An unchecked lust for IT security, surveillance and identity management by enterprises and governments could create bigger headaches than the ones they solve, former Privacy Commissioner Malcolm Crompton warned delegates at the 2004 AusCert Conference.
Crompton said assurances from big business and governments that the myriad technologies that harvest data about "customers"– ranging from biometrics to data mining to CRM – should just not be trusted.
"All these things [may well be] good in themselves…but how do you not connect the dots? We are seeing all these products and all these desires of governments coming together. Even if business and government say they won't connect the dots, eventually they will. Governments [typically] use the mantra of changed circumstances [to justify rolling back privacy and civil rights]," Crompton said.
While governments could legislate their way around privacy in the name of security (and were sometimes answerable to voters), Crompton said enterprises faced a very real danger of consumer backlash if they failed to ensure customer privacy. This could stem from failing to provide anonymity between transactional systems and RFID devices, a trend with real if unintended social consequences.
"They are now collecting credit card numbers to [monitor and assess] traffic patterns – so if you don't want a divorce use the coins [not the e-tag lane]. We are going to see negative and brand-destroying behaviour – if people knew how much information [retailers] collected, they would be very, very unhappy with those businesses," he said.
The burgeoning industries of biometrics and identity management need to be checked before they bring themselves unstuck, Crompton warned, adding both governments and enterprises need only the bare minimum of information to validate identity beyond repudiation.

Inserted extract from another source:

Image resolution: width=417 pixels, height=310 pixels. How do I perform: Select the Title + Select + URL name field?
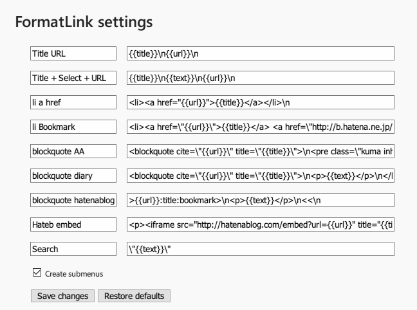click(x=73, y=78)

Crompton said a lot of the banks and governments have moved the identity management risks from themselves onto the customer through concentrated rather than dispersed data sets.
He said it's a serious problem if a biometric test which is inextricably linked to an individual becomes compromised. "If it costs you $20,000 to re-establish your identity, then that's going to hurt like hell."
Privacy problems for honeypots
A leading criminal defence expert who has specialised in defending hackers under cybercrime legislation in the US backed former Privacy Commissioner Malcolm Crompton's comments.
Jennifer Stisa Grannick, director of Stanford University Law School's Centre for Internet and Society, said that, while many organizations were preoccupied with stamping out unauthorised access, identity fraud and thwarting hackers and phishers, laws in most jurisdictions were often very poorly drafted.
With little consideration for technical realities of garnering evidence for cyber cases, such laws left organizations open to litigation if they set-up security operations such as honeypots, Grannick said.
One privacy problem Grannick outlined included honeypot operators being in breach of privacy laws if they allowed hackers to hijack servers then used them to access Internet relay chat or instant messaging.
Grannick said real legal problems surrounded whether it was ethical or legal to observe or collect sessions which included associated third-parties that had no idea of the surveillance.
That is violating those people's rights, Grannick said.